A variety of balance assessment tests are therefore found in the sporting literature, such as postural sway during bilateral stance or during unipedal stance and stance on movable platforms (Navega et al., 2003).

Balance platforms present convenient tools for investigating balance and there are a few studies which have shown that force platform measurements provide data that can predict to some degree whether a person belongs to the high risk group of fallers or not mainly among elderly people (Steadman et al., 2003). Poor balance was identified as a risk factor for ankle injury in basketball (Hauer et al., 2001).

Significant differences in B12, balance time and balance frequency between the experimental and control group in favor of the experimental group (<0.05) (Table 1), can be explained based on the fitness of the participations.

Athletic males and females did not show any differences concerning the three parameters, while females in the control group have shown higher vitamin B12 levels and this may be due to vitamin supplements (Table 3).

The results also indicate that there is no correlation between vitamin B12 and balance time and frequency in the subgroups in experimental group (Table 4 and 5).

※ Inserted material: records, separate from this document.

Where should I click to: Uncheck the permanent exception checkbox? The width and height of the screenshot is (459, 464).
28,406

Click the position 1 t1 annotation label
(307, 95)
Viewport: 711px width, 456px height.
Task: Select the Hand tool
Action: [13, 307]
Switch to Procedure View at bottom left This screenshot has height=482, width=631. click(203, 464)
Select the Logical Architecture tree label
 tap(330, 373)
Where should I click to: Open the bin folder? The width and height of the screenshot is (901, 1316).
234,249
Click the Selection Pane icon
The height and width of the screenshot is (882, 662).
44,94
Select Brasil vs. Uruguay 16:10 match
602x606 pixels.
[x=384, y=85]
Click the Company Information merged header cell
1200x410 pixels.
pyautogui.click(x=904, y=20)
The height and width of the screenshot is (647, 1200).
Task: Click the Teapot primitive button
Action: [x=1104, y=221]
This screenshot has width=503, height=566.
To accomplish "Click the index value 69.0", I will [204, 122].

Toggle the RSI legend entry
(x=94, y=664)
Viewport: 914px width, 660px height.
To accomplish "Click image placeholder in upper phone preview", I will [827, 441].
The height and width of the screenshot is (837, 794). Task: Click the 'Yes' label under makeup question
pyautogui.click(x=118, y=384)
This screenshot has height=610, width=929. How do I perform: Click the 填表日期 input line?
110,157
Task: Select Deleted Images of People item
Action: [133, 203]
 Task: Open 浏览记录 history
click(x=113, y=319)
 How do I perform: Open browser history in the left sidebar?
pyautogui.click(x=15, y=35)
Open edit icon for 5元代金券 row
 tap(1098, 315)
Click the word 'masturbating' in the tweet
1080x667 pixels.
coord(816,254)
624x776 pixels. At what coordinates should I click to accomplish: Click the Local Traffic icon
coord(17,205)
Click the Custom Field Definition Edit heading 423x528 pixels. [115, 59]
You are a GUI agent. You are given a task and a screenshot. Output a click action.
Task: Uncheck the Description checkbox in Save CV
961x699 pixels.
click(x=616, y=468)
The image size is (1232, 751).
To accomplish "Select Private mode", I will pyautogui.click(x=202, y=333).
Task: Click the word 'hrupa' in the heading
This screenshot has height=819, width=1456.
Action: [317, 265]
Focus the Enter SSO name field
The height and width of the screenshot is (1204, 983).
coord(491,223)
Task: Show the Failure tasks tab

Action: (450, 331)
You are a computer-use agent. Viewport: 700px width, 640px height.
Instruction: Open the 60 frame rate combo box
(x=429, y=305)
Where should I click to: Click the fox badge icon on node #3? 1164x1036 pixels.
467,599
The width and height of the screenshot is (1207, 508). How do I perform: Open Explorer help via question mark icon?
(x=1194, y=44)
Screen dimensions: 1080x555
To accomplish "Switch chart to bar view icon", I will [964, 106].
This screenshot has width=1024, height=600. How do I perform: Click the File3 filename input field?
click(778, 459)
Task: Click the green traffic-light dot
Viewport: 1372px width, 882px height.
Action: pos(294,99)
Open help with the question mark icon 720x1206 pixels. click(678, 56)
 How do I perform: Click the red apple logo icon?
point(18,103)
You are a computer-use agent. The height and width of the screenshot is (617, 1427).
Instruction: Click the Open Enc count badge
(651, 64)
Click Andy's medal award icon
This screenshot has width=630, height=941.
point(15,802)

The differences in results between the aerobic and mixed (aerobic and anaerobic) subgroups and anaerobic group suggest that other factors may be contributing to the presence of significant difference (>0.05) in the balance time and balance frequency between the subgroups. Correlation values were statistically not significant which means that no relation between B12 from one side and balance time and balance frequency from the other side (Table 6).

CONCLUSION

We did not confirm our hypothesis and no direct relation is observed between vitamin B12 levels and both balance time and frequency using platform balance tests. We recommend further tests on vitamin B12 deficient patients or athletes to see how this will affect them. We also recommend other balance tests using different instruments and techniques.

ACKNOWLEDGEMENT

Thanks are due to all the athletes who participated in this study.